#### [Collected data entries]
────────────────────
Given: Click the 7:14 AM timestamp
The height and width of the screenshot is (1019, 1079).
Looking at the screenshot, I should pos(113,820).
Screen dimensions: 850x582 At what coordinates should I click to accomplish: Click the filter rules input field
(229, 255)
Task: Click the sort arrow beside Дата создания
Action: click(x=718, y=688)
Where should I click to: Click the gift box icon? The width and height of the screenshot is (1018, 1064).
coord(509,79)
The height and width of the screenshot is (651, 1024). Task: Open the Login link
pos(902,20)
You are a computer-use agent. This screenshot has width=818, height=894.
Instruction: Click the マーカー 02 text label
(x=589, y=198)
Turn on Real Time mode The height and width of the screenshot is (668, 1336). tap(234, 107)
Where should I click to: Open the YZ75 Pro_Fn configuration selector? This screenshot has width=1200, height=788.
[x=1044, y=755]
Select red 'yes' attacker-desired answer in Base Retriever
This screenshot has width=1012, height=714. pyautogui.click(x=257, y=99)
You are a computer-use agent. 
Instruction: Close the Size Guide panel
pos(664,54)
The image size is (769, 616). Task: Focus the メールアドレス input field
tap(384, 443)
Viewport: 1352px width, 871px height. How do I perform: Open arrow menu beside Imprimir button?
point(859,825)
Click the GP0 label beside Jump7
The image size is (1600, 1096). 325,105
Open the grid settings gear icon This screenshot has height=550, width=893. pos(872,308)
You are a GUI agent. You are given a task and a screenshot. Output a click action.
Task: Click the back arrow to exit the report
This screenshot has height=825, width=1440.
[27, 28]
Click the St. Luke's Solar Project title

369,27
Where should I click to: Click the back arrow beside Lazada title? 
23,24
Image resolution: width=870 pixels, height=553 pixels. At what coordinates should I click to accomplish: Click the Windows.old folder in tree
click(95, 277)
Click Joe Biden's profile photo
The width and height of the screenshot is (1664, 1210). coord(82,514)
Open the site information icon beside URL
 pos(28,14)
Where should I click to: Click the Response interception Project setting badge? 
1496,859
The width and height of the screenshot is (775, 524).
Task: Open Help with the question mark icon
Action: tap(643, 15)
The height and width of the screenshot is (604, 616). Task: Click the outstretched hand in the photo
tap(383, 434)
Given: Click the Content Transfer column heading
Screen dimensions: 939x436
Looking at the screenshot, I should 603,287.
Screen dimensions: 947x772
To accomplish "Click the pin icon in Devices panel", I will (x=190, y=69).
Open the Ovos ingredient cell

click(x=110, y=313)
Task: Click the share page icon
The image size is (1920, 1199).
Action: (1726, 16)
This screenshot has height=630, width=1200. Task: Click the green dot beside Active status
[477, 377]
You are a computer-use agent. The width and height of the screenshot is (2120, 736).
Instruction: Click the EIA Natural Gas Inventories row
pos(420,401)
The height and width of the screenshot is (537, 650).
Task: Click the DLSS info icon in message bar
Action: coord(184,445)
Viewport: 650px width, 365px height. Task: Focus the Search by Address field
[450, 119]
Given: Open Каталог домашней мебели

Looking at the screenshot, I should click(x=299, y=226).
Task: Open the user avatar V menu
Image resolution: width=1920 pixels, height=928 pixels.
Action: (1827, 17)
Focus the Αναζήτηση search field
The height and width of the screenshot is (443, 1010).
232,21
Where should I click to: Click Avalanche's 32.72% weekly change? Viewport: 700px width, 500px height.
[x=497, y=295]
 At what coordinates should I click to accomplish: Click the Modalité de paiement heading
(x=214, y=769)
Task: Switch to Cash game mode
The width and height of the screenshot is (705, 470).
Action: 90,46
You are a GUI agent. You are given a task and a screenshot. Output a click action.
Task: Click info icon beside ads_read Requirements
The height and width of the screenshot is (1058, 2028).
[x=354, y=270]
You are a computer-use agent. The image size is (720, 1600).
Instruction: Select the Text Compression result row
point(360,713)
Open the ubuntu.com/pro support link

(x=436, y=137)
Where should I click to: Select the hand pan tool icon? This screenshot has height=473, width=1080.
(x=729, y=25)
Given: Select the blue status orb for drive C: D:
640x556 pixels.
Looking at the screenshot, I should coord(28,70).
────────────────────
All of the records should be repeated precisely as written.

Given: Click the 7:14 AM timestamp
The height and width of the screenshot is (1019, 1079).
Looking at the screenshot, I should pos(113,820).
Screen dimensions: 850x582 At what coordinates should I click to accomplish: Click the filter rules input field
(229, 255)
Task: Click the sort arrow beside Дата создания
Action: click(x=718, y=688)
Where should I click to: Click the gift box icon? The width and height of the screenshot is (1018, 1064).
coord(509,79)
The height and width of the screenshot is (651, 1024). Task: Open the Login link
pos(902,20)
You are a computer-use agent. This screenshot has width=818, height=894.
Instruction: Click the マーカー 02 text label
(x=589, y=198)
Turn on Real Time mode The height and width of the screenshot is (668, 1336). tap(234, 107)
Where should I click to: Open the YZ75 Pro_Fn configuration selector? This screenshot has width=1200, height=788.
[x=1044, y=755]
Select red 'yes' attacker-desired answer in Base Retriever
This screenshot has width=1012, height=714. pyautogui.click(x=257, y=99)
You are a computer-use agent. 
Instruction: Close the Size Guide panel
pos(664,54)
The image size is (769, 616). Task: Focus the メールアドレス input field
tap(384, 443)
Viewport: 1352px width, 871px height. How do I perform: Open arrow menu beside Imprimir button?
point(859,825)
Click the GP0 label beside Jump7
The image size is (1600, 1096). 325,105
Open the grid settings gear icon This screenshot has height=550, width=893. pos(872,308)
You are a GUI agent. You are given a task and a screenshot. Output a click action.
Task: Click the back arrow to exit the report
This screenshot has height=825, width=1440.
[27, 28]
Click the St. Luke's Solar Project title

369,27
Where should I click to: Click the back arrow beside Lazada title? 
23,24
Image resolution: width=870 pixels, height=553 pixels. At what coordinates should I click to accomplish: Click the Windows.old folder in tree
click(95, 277)
Click Joe Biden's profile photo
The width and height of the screenshot is (1664, 1210). coord(82,514)
Open the site information icon beside URL
 pos(28,14)
Where should I click to: Click the Response interception Project setting badge? 
1496,859
The width and height of the screenshot is (775, 524).
Task: Open Help with the question mark icon
Action: tap(643, 15)
The height and width of the screenshot is (604, 616). Task: Click the outstretched hand in the photo
tap(383, 434)
Given: Click the Content Transfer column heading
Screen dimensions: 939x436
Looking at the screenshot, I should 603,287.
Screen dimensions: 947x772
To accomplish "Click the pin icon in Devices panel", I will (x=190, y=69).
Open the Ovos ingredient cell

click(x=110, y=313)
Task: Click the share page icon
The image size is (1920, 1199).
Action: (1726, 16)
This screenshot has height=630, width=1200. Task: Click the green dot beside Active status
[477, 377]
You are a computer-use agent. The width and height of the screenshot is (2120, 736).
Instruction: Click the EIA Natural Gas Inventories row
pos(420,401)
The height and width of the screenshot is (537, 650).
Task: Click the DLSS info icon in message bar
Action: coord(184,445)
Viewport: 650px width, 365px height. Task: Focus the Search by Address field
[450, 119]
Given: Open Каталог домашней мебели

Looking at the screenshot, I should click(x=299, y=226).
Task: Open the user avatar V menu
Image resolution: width=1920 pixels, height=928 pixels.
Action: (1827, 17)
Focus the Αναζήτηση search field
The height and width of the screenshot is (443, 1010).
232,21
Where should I click to: Click Avalanche's 32.72% weekly change? Viewport: 700px width, 500px height.
[x=497, y=295]
 At what coordinates should I click to accomplish: Click the Modalité de paiement heading
(x=214, y=769)
Task: Switch to Cash game mode
The width and height of the screenshot is (705, 470).
Action: 90,46
You are a GUI agent. You are given a task and a screenshot. Output a click action.
Task: Click info icon beside ads_read Requirements
The height and width of the screenshot is (1058, 2028).
[x=354, y=270]
You are a computer-use agent. The image size is (720, 1600).
Instruction: Select the Text Compression result row
point(360,713)
Open the ubuntu.com/pro support link

(x=436, y=137)
Where should I click to: Select the hand pan tool icon? This screenshot has height=473, width=1080.
(x=729, y=25)
Given: Select the blue status orb for drive C: D:
640x556 pixels.
Looking at the screenshot, I should coord(28,70).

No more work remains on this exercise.